Apologies have been distinctly slow in emanating from the England camp in the direction of the umpire Daryl Harper. Strange, since there ought to be not so much apologising as grovelling. In January, England made their disaffection clear to all and sundry when the South Africa captain, Graeme Smith, was given not out on 15, saved by the Decision Review System although it seemed to indicate that he had hit it, and went on to make 105. England, who went on to lose the Test by a mile, not only made a formal complaint to the ICC but also through their coach, Andy Flower, and the ECB chairman, Giles Clarke, made it clear that they thought Harper, the third umpire for the match, had messed up. Flower said at the time: "I'm not surprised he didn't hear it because he didn't have the volume turned up on his speaker." Clarke, in a hastily convened press conference in which he castigated the entire review system, backed Flower unequivocally. An exhaustive ICC investigation into the incident reported last week. It found that there was no evidence to support the complaint, that Harper had followed the correct protocol and that any suggestion he had failed to turn up the volume was "both manifestly wrong and entirely unfair". Harper's exoneration could hardly be clearer.

Grounds for concern

Edgbaston is patently unfit for purpose for the staging of a Test match.

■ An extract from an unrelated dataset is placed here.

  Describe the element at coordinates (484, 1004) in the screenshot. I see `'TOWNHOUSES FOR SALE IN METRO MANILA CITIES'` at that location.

Never mind what Elf 'n' Safety says, the Department of Common Sense is quite clear on the matter. The ground is under reconstruction, the players have no proper changing rooms, they are living cheek by jowl with the press and public. Still, despite all evidence to the contrary and the presence only of a shell, it remains the Pavilion End.

Gordon's alive

Norman Gordon was 99 on Friday. The death last week of Eric Tindill at 99 years and 226 days has conferred on Gordon the peculiar birthday present of being the oldest surviving Test cricketer, the only one living to have played Tests before World War Two. The South African fast bowler played five Tests against England in 1938-39 and took 20 wickets.